----- RECORDS PROVIDED

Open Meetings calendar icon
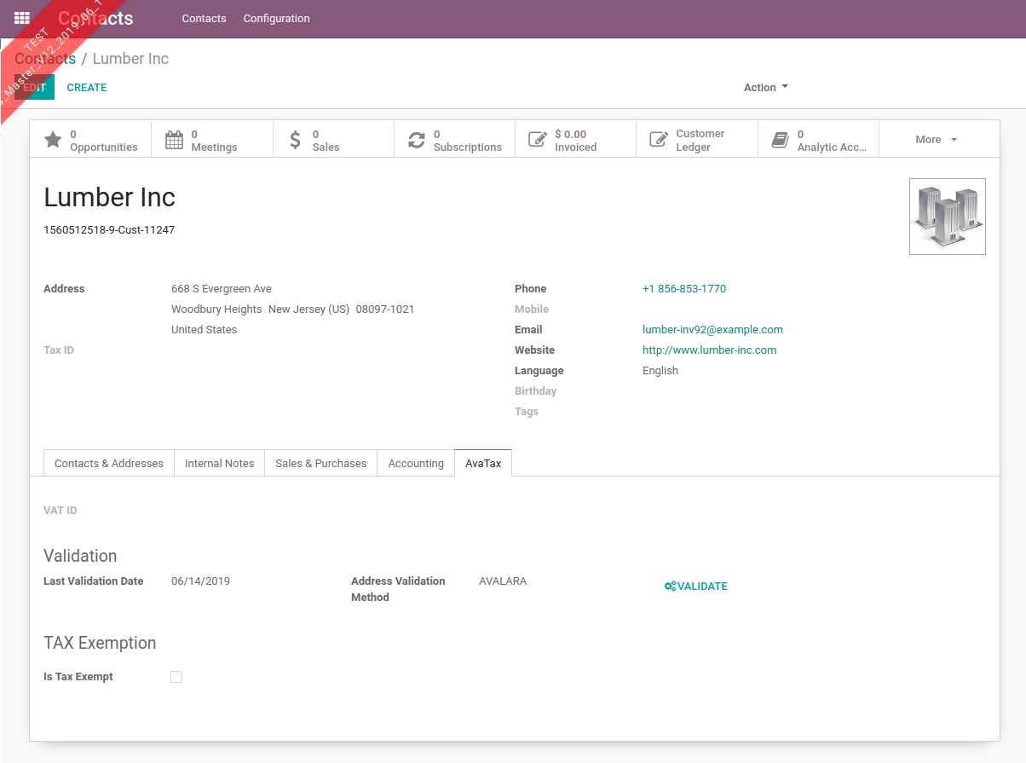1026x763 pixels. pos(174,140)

----------
----- RECORDS PROVIDED

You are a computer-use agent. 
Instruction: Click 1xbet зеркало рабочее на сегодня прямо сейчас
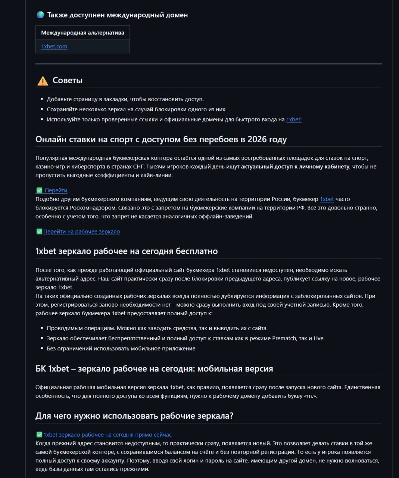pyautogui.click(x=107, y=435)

----------
----- RECORDS PROVIDED

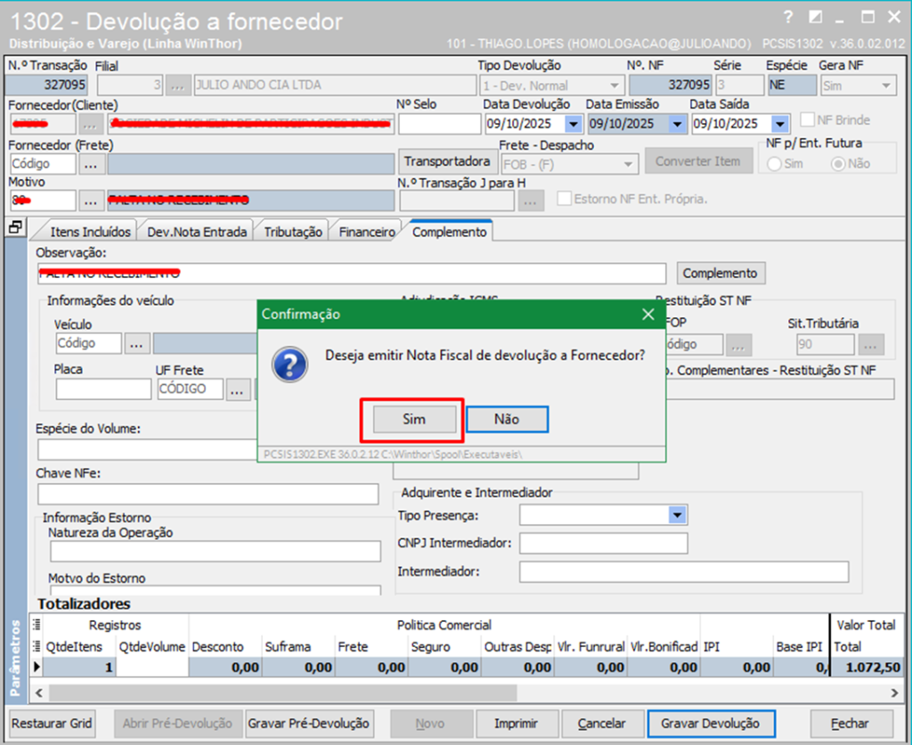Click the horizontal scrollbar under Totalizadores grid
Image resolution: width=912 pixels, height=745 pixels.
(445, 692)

----------

DIRECTIVE: Write out the records word for word, starting at the line containing "You are a computer-use agent." and ending at the line containing "pyautogui.click(x=107, y=435)", with the pictures left out.

EXPECTED ANSWER:
You are a computer-use agent. 
Instruction: Click 1xbet зеркало рабочее на сегодня прямо сейчас
pyautogui.click(x=107, y=435)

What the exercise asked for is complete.